Malagueña in A

Ernesto Lecuona(1930)flamencoFlamenco ♩= 120
A
A
B
A

Chord Diagrams — Malagueña in A (Guitar)

Malagueña in A

Malagueña in A — Ernesto Lecuona's flamenco. Use Harmonic Minor and Aeolian scales to capture the dramatic tension of these changes. Chords: Am – G – F – E7 – Dm – E7b9.

Malagueña in A

A major is a rock and blues cornerstone. The open A string delivers a strong root, while both E strings ring as the fifth. Classic A-D-E progressions practically play themselves with open cowboy chords. The open high E is the fifth, reinforcing power. A is a beginner-level key on guitar because the open A string is the root and the open E strings provide the fifth above and below, creating a massive low-end anchor.
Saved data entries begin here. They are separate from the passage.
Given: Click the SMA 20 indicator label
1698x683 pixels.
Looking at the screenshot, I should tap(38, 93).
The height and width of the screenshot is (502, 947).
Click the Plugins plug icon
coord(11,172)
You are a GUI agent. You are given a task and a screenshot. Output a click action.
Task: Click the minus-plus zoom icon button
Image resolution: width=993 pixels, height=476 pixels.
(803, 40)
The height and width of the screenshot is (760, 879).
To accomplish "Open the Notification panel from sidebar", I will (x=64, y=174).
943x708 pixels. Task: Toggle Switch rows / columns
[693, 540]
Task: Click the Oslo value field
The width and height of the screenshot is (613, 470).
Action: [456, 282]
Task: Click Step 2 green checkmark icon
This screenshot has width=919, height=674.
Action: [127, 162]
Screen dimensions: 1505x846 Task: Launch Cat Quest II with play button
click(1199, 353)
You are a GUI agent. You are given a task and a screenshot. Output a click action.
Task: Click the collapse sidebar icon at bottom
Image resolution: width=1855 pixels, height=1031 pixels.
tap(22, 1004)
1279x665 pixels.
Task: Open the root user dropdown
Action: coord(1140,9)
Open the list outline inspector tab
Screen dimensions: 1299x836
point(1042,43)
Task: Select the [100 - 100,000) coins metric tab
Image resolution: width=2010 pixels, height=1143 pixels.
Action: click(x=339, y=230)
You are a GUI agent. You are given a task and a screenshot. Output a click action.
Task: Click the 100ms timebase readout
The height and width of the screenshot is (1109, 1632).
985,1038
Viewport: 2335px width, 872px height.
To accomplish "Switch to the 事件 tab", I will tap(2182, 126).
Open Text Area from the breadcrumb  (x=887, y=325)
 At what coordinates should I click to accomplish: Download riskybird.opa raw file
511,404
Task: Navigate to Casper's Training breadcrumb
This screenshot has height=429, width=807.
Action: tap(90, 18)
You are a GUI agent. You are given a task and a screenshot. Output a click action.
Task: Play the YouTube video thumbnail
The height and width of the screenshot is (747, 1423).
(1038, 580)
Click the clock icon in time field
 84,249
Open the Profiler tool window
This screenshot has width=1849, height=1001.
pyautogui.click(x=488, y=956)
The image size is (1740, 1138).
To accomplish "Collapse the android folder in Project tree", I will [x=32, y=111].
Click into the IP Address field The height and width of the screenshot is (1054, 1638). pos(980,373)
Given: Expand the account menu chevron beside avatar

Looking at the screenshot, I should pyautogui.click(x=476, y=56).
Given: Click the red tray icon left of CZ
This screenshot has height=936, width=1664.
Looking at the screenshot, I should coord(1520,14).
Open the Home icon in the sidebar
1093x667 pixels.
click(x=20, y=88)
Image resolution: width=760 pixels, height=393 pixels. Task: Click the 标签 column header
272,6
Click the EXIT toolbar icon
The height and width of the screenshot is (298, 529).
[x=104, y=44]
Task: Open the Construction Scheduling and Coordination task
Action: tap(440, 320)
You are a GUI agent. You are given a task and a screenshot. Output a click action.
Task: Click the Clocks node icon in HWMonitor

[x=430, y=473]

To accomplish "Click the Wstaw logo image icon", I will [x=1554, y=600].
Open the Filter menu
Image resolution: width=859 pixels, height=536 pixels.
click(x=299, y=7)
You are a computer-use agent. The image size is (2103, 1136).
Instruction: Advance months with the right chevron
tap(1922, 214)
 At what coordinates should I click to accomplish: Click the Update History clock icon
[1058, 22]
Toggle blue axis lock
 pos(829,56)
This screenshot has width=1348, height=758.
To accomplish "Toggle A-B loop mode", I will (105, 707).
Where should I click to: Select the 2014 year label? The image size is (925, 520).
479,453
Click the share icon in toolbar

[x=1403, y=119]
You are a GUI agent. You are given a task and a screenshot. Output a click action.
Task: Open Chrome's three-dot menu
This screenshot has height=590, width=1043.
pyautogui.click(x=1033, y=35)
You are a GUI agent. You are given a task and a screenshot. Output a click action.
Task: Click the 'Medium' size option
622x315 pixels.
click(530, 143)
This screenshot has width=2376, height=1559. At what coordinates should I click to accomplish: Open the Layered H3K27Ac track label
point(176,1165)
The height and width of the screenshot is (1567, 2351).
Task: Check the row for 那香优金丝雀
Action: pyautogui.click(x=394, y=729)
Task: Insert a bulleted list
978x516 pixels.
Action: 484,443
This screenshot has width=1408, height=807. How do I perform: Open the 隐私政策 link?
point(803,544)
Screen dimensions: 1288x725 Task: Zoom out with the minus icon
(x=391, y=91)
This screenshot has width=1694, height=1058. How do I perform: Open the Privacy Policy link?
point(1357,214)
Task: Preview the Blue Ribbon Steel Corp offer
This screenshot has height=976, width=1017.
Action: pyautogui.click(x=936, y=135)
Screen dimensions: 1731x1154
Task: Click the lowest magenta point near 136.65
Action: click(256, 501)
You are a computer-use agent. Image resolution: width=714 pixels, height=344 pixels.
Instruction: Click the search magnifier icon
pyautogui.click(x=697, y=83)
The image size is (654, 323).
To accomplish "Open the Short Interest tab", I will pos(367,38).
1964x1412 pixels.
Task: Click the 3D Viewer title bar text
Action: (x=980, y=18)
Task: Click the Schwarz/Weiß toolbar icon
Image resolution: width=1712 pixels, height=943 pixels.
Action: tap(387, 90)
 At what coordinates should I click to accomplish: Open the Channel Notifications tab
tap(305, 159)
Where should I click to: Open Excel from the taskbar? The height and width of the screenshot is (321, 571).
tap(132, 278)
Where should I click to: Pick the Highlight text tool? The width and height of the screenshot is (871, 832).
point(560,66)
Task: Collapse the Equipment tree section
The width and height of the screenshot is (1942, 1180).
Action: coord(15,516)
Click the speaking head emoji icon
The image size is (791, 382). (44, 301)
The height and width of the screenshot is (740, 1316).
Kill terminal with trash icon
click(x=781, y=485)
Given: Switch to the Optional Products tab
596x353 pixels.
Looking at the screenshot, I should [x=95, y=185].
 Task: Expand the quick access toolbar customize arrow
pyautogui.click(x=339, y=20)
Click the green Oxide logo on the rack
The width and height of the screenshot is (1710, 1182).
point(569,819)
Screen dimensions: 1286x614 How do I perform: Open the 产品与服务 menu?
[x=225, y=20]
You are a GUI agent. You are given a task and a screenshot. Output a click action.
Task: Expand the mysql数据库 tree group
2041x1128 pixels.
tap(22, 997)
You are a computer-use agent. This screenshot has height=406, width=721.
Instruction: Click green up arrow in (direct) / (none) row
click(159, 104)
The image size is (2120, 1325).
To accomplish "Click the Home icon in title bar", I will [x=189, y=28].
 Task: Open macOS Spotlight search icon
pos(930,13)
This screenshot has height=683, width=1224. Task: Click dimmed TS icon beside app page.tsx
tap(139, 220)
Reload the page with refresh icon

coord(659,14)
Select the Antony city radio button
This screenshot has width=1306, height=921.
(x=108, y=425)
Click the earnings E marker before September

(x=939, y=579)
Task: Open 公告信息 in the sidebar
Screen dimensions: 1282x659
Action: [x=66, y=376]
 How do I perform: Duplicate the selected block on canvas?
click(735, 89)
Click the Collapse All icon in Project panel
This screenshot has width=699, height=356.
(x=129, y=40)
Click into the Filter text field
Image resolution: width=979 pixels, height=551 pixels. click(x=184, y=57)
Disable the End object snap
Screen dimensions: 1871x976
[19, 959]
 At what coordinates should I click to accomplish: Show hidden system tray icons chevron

Beginners will find this key approachable since most chords use open voicings with minimal stretching.

Voice Leading

The bass line moves through A to G (descending whole step), G to F (descending whole step), F to E (descending half step), E to D (descending whole step), D to E (ascending whole step). A half-step bass movement creates a strong leading-tone pull that demands resolution. The predominantly stepwise bass motion creates smooth, connected voice leading. When the progression loops, the bass returns from E to A by perfect fourth.

Scales for Improvisation

A major pentatonic works because every note is either a chord tone or a safe passing tone — there are no avoid notes. For soloing, this means you can play freely without clashing. Over dominant seventh chords, A Mixolydian adds the flat seventh for an authentic blues-rock edge.

flamenco4/4 · 32 bars · Form: AABA

Chords: Am, G, F, E7, Dm, E7♭9.

Scales for Improvisation A bebop minor, A bebop.